The Peculiarities of European Stocks
The peculiarities of the European Stocks that settled in America were The English, the Lowland Scotch, the Saxon Irish, the Hollanders, the Germans, and the Swedes that were of the Germanic stock, which was cool-blooded and persistent. The Welsh, the Highland Scotch and the native Irish were of the Celtic stock, which was more turbulent than the other and more impatient of restraint. The Huguenots were of the Latin stock, which, like the native Irish, was of warm sensibilities.
The English people had come from the North German coast eleven centuries before, and in this time had grown much away from their German cousins. The Englishman was earnest, dignified, and strong willed. He was also enterprising, industrious, and a lover of order. Wherever he settled he never failed to hold his ground.
The Lowland Scotch were shrewd and thrifty, much less under the influence of aristocratic ideas than their English kinsmen.

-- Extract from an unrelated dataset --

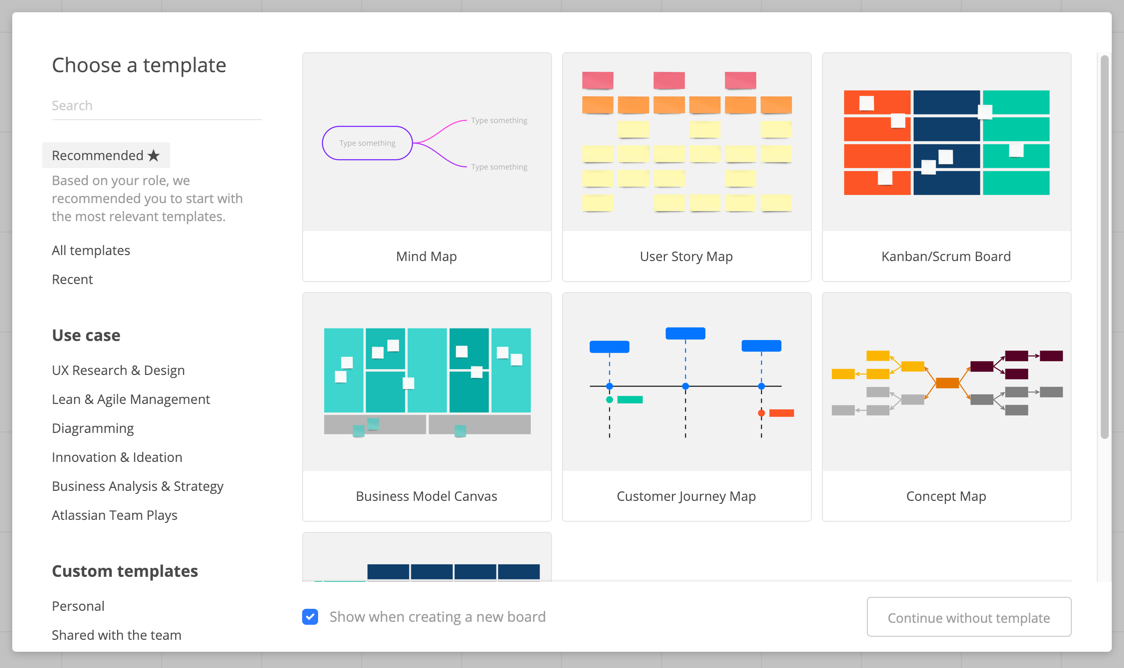
Task: Click Continue without template button
Action: tap(968, 617)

The Highland Scotch were at the outset of the seventeenth century a cluster of disorderly clans, each one much given to fighting its neighbors and stealing their cattle. The Welch were industrious and prosperous, living on good terms with the English. The Celtic Irish had been much oppressed by their English masters because of their Catholic faith.
The Saxon Irish were derived front he English who settled around Dublin in the twelfth century. They developed a difference from the English, just as the english developed a difference from the Germans.
The Hollanders resembled both the English and the Germans. They were industrious, thrifty and progressive. The Germans from the Rhine had lived under very repressive rule, and because of this fact they were a little slow in getting used to the ways of colonial self government. These people came wholly from the farming and industrial classes. They were peaceable and industrious, yet clannish. The Huguenots differed from the English in being less stern in disposition, more active in mind, more intense in their affections, more chivalrous to woman, more flexible and hospitable to men and ideas, and more keen and enterprising in mattes of business. The Swedes, were few but excellent people and were soon absorbed in the population around them.
The Scotch-Irish during the colonial era were spoken of as Irish because they arrived from Ireland. They were unite distinct from the Celtic Irish. and were fundamentally Scotch, especially the Scotch of the Highlands. There was also a considerable mixture from the north of England and a slight sprinkling of Huguenots. They were a composite people, a stock that was usually forceful.